• _Data for processing_:
------------------------------------------------------------

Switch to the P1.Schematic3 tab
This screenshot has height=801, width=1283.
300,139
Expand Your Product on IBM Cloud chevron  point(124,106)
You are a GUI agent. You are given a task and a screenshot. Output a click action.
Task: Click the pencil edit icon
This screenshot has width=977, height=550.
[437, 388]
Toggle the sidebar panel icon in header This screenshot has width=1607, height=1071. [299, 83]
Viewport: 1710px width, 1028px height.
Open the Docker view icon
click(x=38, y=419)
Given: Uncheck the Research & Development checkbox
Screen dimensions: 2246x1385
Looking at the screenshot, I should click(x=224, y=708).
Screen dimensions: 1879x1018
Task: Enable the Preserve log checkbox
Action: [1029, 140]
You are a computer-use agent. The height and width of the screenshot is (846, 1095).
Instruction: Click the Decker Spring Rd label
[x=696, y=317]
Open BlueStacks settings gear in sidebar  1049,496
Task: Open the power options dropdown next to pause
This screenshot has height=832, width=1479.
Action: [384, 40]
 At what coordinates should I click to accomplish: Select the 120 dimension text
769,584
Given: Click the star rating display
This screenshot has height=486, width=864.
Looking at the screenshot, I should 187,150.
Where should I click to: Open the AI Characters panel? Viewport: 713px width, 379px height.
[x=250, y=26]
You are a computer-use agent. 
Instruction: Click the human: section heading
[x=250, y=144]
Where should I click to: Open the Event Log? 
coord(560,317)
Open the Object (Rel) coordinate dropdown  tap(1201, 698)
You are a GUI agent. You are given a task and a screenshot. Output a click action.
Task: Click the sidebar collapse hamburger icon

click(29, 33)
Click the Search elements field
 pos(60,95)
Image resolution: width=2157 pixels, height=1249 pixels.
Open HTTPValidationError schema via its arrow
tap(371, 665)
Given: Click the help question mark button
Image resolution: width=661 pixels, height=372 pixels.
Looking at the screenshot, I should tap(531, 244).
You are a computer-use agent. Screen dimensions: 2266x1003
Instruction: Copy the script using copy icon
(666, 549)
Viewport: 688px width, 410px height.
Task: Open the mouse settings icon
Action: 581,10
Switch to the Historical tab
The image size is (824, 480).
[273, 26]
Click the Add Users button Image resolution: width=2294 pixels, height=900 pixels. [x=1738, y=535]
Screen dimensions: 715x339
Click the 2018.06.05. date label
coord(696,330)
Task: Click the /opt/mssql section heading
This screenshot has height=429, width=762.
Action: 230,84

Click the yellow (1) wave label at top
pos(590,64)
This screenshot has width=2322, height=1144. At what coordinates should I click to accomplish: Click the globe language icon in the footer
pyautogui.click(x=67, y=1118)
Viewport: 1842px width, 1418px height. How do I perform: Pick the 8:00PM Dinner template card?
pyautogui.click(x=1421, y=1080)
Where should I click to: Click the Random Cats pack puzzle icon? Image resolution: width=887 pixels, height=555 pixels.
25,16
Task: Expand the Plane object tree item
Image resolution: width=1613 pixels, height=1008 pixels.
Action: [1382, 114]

------------------------------------------------------------

• _Brief_: From the listing above, return the lines starting at the one with "This screenshot has height=832, width=1479." and ending at the one with "You are a computer-use agent. Screen", both kept, exactly as they appear and nothing more.

• _Written answer_:
This screenshot has height=832, width=1479.
Action: [384, 40]
 At what coordinates should I click to accomplish: Select the 120 dimension text
769,584
Given: Click the star rating display
This screenshot has height=486, width=864.
Looking at the screenshot, I should 187,150.
Where should I click to: Open the AI Characters panel? Viewport: 713px width, 379px height.
[x=250, y=26]
You are a computer-use agent. 
Instruction: Click the human: section heading
[x=250, y=144]
Where should I click to: Open the Event Log? 
coord(560,317)
Open the Object (Rel) coordinate dropdown  tap(1201, 698)
You are a GUI agent. You are given a task and a screenshot. Output a click action.
Task: Click the sidebar collapse hamburger icon

click(29, 33)
Click the Search elements field
 pos(60,95)
Image resolution: width=2157 pixels, height=1249 pixels.
Open HTTPValidationError schema via its arrow
tap(371, 665)
Given: Click the help question mark button
Image resolution: width=661 pixels, height=372 pixels.
Looking at the screenshot, I should tap(531, 244).
You are a computer-use agent. Screen dimensions: 2266x1003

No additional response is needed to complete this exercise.